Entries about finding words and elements
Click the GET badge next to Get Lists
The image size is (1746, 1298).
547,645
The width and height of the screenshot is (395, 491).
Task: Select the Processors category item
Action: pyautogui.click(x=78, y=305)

*What you should do*: Copy out every line of the records above without changing anything.

*Completed task*:
Click the GET badge next to Get Lists
The image size is (1746, 1298).
547,645
The width and height of the screenshot is (395, 491).
Task: Select the Processors category item
Action: pyautogui.click(x=78, y=305)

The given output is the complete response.